In conclusion, the time to ART initiation decreased significantly during the study period, 1995–2010, but we found no evidence of changing trends in viral set point, CD4 cell decline or time to CD4 count < 350 cells/μL in a cohort of chronically HIV-infected individuals.
We thank the staff of our clinical departments for their continuous support and enthusiasm. The centres involved in the Danish HIV Cohort Study are the Departments of Infectious Diseases at Copenhagen University Hospitals, Rigshospitalet and Hvidovre, Odense University Hospital, Aarhus University Hospitals, Skejby and Aalborg, Herning Hospital, Hillerød Hospital, and Kolding Hospital.
All of the authors contributed to the conception and design of the study as well as to analyses and interpretation of data. The manuscript was drafted by MH, JG and NO and was critically reviewed and subsequently approved by all authors.
Conflicts of interest
NO has received research funding from Roche, Bristol-Myers Squibb, Merck Sharp & Dohme, GlaxoSmithKline, Abbott, Boehringer Ingelheim, Janssen-Cilag, and Swedish Orphan. CP has received funding from Abbott, Roche and Merck Sharp & Dohme. JG has received research funding from Abbott, Roche, Bristol-Myers Squibb, Merck Sharp & Dohme, ViiV, Swedish Orphan and Gilead. MH, GK, CSL and GP report no conflicts of interest.
No funding sources were involved in the study design, data collection, analysis, report writing, or the decision to submit the paper.

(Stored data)
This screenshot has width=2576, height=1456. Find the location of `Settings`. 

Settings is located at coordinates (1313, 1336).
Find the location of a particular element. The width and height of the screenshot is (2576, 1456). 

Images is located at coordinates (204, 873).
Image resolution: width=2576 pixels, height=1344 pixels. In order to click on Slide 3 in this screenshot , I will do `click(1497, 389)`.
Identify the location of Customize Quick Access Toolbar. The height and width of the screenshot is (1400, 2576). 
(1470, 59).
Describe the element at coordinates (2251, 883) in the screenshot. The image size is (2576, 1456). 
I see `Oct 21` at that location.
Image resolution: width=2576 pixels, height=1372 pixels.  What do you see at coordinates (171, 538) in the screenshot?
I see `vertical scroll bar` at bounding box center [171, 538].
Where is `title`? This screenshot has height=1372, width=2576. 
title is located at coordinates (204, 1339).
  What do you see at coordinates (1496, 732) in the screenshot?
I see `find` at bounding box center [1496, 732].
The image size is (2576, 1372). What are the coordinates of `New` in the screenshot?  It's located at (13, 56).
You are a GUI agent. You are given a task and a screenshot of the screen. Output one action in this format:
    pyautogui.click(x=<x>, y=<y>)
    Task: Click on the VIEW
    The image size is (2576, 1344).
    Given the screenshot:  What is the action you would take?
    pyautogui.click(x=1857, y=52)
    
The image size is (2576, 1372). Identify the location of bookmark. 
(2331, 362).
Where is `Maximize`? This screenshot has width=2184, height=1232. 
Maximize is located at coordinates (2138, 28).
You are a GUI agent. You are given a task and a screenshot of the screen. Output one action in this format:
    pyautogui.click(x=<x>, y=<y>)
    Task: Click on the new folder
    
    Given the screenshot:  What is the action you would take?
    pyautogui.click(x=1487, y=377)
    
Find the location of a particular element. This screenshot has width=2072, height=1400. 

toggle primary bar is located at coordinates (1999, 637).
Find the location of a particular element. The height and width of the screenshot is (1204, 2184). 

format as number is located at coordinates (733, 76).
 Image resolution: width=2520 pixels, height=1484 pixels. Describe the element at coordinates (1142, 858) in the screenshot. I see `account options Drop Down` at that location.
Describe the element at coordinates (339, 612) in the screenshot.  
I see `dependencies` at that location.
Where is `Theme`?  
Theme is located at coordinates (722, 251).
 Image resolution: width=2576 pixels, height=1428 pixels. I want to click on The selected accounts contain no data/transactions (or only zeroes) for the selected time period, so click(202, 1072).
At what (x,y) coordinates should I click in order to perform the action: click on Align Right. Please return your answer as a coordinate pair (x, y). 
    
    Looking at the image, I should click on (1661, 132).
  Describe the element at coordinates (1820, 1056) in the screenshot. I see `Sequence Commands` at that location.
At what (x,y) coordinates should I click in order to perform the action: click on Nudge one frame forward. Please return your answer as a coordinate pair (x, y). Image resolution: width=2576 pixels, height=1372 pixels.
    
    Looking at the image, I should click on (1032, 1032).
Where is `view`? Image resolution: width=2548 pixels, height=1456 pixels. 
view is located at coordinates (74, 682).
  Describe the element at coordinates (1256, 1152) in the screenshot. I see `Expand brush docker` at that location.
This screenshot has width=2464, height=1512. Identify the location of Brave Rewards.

# Prompt 1:
List the authors who, according to the HIV study text, report no conflicts of interest.
# Prompt 2:
Using the HIV study text, decide whether each statement agrees with it: (a) the time to ART initiation increased during 1995–2010; (b) MH, JG and NO drafted the manuscript; (c) funding sources took part in data collection. Answer yes or no for each and quote the words that decide it.
# Prompt 3:
Retype the part of the HIV study text starting at "We thank the" and ending at "and Kolding Hospital.".

# Response area 1:
MH, GK, CSL and GP

# Response area 2:
(a) No: "the time to ART initiation decreased significantly during the study period, 1995–2010"
(b) Yes: "The manuscript was drafted by MH, JG and NO"
(c) No: "No funding sources were involved in the study design, data collection, analysis, report writing, or the decision to submit the paper."

# Response area 3:
We thank the staff of our clinical departments for their continuous support and enthusiasm. The centres involved in the Danish HIV Cohort Study are the Departments of Infectious Diseases at Copenhagen University Hospitals, Rigshospitalet and Hvidovre, Odense University Hospital, Aarhus University Hospitals, Skejby and Aalborg, Herning Hospital, Hillerød Hospital, and Kolding Hospital.